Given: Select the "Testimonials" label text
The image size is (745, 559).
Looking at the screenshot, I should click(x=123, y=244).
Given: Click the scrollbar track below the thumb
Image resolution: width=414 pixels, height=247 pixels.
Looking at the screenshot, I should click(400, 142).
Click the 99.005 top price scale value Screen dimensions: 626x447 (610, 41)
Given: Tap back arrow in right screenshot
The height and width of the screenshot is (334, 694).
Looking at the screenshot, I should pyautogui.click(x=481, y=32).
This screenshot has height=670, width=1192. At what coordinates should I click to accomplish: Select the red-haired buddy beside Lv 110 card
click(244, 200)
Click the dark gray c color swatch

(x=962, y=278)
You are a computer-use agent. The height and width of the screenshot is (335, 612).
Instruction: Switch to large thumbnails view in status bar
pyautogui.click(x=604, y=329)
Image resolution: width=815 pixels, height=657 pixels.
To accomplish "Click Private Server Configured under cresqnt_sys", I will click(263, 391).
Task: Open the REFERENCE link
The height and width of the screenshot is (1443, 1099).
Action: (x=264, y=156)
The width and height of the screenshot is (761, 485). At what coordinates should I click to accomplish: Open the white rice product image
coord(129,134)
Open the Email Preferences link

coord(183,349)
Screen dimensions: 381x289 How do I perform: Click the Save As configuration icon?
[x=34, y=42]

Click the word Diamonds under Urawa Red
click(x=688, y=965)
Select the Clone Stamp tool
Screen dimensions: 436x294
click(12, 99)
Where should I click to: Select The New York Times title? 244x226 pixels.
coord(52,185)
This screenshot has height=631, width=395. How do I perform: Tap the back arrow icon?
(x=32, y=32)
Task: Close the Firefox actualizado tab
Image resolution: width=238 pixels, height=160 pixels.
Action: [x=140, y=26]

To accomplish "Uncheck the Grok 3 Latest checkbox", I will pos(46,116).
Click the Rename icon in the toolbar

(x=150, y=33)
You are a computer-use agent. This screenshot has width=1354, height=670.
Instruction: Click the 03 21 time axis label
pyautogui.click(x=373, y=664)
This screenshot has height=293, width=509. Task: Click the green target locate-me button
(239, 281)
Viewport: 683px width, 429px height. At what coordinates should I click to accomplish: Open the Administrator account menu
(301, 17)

→ What the exercise asks
Your answer must be the full listing, restated word for word.

→ Completed exercise
Given: Select the "Testimonials" label text
The image size is (745, 559).
Looking at the screenshot, I should click(x=123, y=244).
Given: Click the scrollbar track below the thumb
Image resolution: width=414 pixels, height=247 pixels.
Looking at the screenshot, I should click(400, 142).
Click the 99.005 top price scale value Screen dimensions: 626x447 (610, 41)
Given: Tap back arrow in right screenshot
The height and width of the screenshot is (334, 694).
Looking at the screenshot, I should pyautogui.click(x=481, y=32).
This screenshot has height=670, width=1192. At what coordinates should I click to accomplish: Select the red-haired buddy beside Lv 110 card
click(244, 200)
Click the dark gray c color swatch

(x=962, y=278)
You are a computer-use agent. The height and width of the screenshot is (335, 612).
Instruction: Switch to large thumbnails view in status bar
pyautogui.click(x=604, y=329)
Image resolution: width=815 pixels, height=657 pixels.
To accomplish "Click Private Server Configured under cresqnt_sys", I will click(263, 391).
Task: Open the REFERENCE link
The height and width of the screenshot is (1443, 1099).
Action: (x=264, y=156)
The width and height of the screenshot is (761, 485). At what coordinates should I click to accomplish: Open the white rice product image
coord(129,134)
Open the Email Preferences link

coord(183,349)
Screen dimensions: 381x289 How do I perform: Click the Save As configuration icon?
[x=34, y=42]

Click the word Diamonds under Urawa Red
click(x=688, y=965)
Select the Clone Stamp tool
Screen dimensions: 436x294
click(12, 99)
Where should I click to: Select The New York Times title? 244x226 pixels.
coord(52,185)
This screenshot has height=631, width=395. How do I perform: Tap the back arrow icon?
(x=32, y=32)
Task: Close the Firefox actualizado tab
Image resolution: width=238 pixels, height=160 pixels.
Action: [x=140, y=26]

To accomplish "Uncheck the Grok 3 Latest checkbox", I will pos(46,116).
Click the Rename icon in the toolbar

(x=150, y=33)
You are a computer-use agent. This screenshot has width=1354, height=670.
Instruction: Click the 03 21 time axis label
pyautogui.click(x=373, y=664)
This screenshot has height=293, width=509. Task: Click the green target locate-me button
(239, 281)
Viewport: 683px width, 429px height. At what coordinates should I click to accomplish: Open the Administrator account menu
(301, 17)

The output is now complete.